Buzzing-With


[Open Studio, neimënster]
17.05.2026 @ Embellie Festival



Hi there, this is Feli Navarro :)

During my residency at neimënster, from 02.05 to 17.05, I developed a series of listening situations around bees and beehives—understanding them not only as “sound sources”, but as more-than-human societies that communicate through air, matter, vibration, and collective movement.

The works you will encounter here are built from field recordings made in and around beehives (neimënster and Apisjungels), interviews with local voices connected to bees, and studio experiments with resonance, vibration and spatial sound. This open studio shares an initial phase of my research: first materials, first questions, and first approximations to new ways of listening.

If you’re interested in seeing more of what happened during the residency—day-to-day notes, moments, and work-in-progress—I kept a diary in Instagram Stories. You can access it here: Residency Journal






Listening Stations





LISTENING STATION 1:
Headphones at the sofa
19 minutes
2 channels

A 19-minute audio collage composed from fragments of interviews recorded during the residency. 

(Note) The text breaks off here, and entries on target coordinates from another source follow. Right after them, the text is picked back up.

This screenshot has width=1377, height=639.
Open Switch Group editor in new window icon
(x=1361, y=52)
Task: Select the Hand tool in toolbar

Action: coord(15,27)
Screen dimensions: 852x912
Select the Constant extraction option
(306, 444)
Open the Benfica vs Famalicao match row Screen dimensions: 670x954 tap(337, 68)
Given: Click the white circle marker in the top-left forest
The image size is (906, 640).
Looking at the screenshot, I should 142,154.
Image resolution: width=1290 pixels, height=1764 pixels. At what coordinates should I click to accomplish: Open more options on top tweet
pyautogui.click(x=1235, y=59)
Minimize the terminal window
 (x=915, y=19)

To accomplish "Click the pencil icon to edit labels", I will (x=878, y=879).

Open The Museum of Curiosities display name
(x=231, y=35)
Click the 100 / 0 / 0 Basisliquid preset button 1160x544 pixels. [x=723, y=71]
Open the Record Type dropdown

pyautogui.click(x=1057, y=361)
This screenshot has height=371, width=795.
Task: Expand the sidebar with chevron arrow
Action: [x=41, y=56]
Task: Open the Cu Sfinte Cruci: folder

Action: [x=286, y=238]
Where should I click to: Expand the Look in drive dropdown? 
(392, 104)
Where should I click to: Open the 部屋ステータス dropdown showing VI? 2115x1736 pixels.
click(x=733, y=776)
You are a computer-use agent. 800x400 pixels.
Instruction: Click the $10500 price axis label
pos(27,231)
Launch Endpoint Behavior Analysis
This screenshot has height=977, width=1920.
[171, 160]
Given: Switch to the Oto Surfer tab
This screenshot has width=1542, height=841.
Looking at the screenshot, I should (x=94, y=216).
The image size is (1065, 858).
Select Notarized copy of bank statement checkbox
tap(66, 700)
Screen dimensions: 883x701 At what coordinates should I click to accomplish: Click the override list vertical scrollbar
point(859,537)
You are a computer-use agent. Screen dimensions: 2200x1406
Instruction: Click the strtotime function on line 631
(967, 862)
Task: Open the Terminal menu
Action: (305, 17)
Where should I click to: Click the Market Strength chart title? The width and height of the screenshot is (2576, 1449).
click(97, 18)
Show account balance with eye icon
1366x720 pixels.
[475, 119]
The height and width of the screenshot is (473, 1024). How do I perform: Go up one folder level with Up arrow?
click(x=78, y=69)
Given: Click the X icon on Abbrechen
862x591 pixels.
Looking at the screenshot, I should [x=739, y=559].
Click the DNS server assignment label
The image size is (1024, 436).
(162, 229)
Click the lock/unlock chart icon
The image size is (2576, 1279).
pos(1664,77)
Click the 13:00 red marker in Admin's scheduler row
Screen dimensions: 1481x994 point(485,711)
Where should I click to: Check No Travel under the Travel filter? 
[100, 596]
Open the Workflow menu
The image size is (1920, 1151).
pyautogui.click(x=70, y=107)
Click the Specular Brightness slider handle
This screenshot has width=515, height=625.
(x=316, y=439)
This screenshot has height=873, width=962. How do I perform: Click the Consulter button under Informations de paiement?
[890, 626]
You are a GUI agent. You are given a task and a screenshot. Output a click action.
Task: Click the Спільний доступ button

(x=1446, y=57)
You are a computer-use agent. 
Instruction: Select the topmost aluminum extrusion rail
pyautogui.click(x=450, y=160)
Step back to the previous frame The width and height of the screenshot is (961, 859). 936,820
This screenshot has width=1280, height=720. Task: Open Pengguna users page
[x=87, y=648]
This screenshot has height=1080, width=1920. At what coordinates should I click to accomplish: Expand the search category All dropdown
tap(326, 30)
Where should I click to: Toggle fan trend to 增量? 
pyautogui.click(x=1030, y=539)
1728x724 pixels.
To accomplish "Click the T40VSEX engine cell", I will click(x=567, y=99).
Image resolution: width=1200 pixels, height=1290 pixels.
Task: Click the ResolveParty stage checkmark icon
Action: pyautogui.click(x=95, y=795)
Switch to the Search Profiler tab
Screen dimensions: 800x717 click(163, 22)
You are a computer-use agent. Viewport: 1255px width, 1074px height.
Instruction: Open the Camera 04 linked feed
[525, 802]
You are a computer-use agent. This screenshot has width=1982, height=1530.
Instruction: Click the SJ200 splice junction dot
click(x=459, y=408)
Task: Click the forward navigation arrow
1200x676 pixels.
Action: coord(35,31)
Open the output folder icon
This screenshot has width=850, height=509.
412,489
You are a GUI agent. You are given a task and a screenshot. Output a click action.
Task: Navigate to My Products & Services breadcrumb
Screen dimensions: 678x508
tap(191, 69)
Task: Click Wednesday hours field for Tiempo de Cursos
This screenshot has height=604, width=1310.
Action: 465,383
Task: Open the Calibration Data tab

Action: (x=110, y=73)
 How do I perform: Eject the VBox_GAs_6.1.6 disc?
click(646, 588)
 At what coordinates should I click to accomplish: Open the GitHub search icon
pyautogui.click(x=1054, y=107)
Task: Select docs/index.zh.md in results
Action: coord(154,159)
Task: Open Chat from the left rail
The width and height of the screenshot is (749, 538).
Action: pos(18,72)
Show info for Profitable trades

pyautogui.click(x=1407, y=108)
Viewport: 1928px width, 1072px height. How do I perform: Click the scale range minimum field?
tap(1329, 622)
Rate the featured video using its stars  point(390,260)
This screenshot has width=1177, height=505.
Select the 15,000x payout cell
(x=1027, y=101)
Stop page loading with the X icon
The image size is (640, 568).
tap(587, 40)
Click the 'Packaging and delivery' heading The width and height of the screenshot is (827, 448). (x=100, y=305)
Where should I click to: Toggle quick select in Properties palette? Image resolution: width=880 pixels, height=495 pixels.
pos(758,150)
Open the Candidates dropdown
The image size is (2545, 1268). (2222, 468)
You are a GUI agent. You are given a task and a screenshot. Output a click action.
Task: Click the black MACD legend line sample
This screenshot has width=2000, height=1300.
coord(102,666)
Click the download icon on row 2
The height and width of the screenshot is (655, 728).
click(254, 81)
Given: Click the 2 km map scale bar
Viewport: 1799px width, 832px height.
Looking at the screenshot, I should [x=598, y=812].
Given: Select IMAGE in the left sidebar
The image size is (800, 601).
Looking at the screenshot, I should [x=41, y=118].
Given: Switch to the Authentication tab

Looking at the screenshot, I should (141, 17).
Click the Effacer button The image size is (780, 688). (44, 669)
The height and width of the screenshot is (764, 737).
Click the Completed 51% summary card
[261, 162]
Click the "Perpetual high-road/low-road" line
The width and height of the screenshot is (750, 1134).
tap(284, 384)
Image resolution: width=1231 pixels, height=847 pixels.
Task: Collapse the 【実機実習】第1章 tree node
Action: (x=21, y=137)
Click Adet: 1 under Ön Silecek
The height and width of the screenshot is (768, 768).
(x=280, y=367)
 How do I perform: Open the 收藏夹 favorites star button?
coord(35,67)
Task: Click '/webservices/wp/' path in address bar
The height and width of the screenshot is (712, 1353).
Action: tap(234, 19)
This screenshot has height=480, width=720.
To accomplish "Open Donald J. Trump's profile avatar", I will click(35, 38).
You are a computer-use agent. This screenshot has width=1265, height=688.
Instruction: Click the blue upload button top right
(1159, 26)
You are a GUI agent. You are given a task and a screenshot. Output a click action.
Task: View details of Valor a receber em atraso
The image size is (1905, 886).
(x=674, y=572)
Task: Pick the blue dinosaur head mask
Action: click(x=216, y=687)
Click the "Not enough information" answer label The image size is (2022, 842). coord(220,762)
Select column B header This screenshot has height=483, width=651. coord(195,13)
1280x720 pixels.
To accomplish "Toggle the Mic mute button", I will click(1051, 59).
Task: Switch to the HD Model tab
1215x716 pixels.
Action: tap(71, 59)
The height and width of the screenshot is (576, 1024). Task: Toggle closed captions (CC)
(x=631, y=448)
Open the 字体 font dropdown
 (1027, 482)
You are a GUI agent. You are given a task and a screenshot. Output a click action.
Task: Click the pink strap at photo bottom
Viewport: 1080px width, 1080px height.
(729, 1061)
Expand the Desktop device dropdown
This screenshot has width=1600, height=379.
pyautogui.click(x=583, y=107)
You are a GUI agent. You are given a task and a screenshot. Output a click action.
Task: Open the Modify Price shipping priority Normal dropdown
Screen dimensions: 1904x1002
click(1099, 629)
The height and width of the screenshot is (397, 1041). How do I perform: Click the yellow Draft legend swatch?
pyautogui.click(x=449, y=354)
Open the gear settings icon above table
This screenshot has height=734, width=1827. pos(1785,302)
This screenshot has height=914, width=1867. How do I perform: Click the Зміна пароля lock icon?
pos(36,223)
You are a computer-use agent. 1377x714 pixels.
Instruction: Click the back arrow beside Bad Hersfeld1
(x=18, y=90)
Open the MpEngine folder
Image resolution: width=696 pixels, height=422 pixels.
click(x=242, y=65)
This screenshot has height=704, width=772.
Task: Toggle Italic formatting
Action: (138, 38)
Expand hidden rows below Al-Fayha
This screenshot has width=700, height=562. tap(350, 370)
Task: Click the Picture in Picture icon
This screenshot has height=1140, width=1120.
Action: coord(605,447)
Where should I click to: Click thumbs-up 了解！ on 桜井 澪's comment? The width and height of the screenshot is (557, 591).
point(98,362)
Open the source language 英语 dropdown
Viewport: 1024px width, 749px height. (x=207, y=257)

Voices appear in this order:

  • Dr. Benjamin Rutschmann — Wild honeybee researcher
  • Victor Jungels — Beekeeper and owner of Apisjungels (Brandenbourg, Luxembourg)
  • Roger Dammé — Member of Mouvement Ecologique, volunteer at HoneyBee Wild Luxembourg, and beekeeper
  • Alexandra Uppmann — Artist working with drawing, installation and sculpture, with bees as a thematic focus

This station focuses on listening to knowledge, experience and situated stories—how humans relate to bees, care for them, and learn from them.






LISTENING STATION 2:
Wax speaker prototypes + exciters
4 minutes 47 seconds
2 channels

Wax “speaker” objects (ready-made wax sheets used for candle-making) activated with exciters, cables, and an amplifier. They play a 4:47 composition made from three field recordings.

To listen, place your fingertips gently on the hexagons: sound becomes vibration. This is a first approximation to another mode of communication—since bees also transmit information through vibration and propagation inside the hive. What happens if we try to meet that logic within the human listening field?







LISTENING STATION 3:
4-speaker sound installation
20 minutes
4 channels

A 20-minute quadraphonic composition built from recordings gathered during the residency, presenting different ways of recording and listening to bees:

  • bees “in the foreground” (the recognizable buzzing)
  • dense beehive sound (many bodies at once)
  • recordings made inside a beehive (including shotgun mic and contact microphones)
  • one earlier recording of a wild bee made in Mont Lachat (France)

The piece also includes the environments surrounding the hives: airplane sounds at neimënster, birds at sunset at Apisjungels, the river Alzette near neimënster, and moments where information becomes part of the soundscape—such as Roger Dammé explaining a swarming event and a colony that “moved in” to a dentist’s house roof, reassuring the owners that there is no danger and that the bees chose to stay there for the winter.

Throughout the composition, you’ll hear experiments with granular synthesis and surround panning, transforming field recordings into something new—another proposal for “new ways of listening”.

Score / timeline: At the bottom of this page you can also check the score, where the exact recordings are placed on a timeline and mapped to their channel (speaker). If you prefer, you can also read it in printed format in the installation: it’s on the window sill.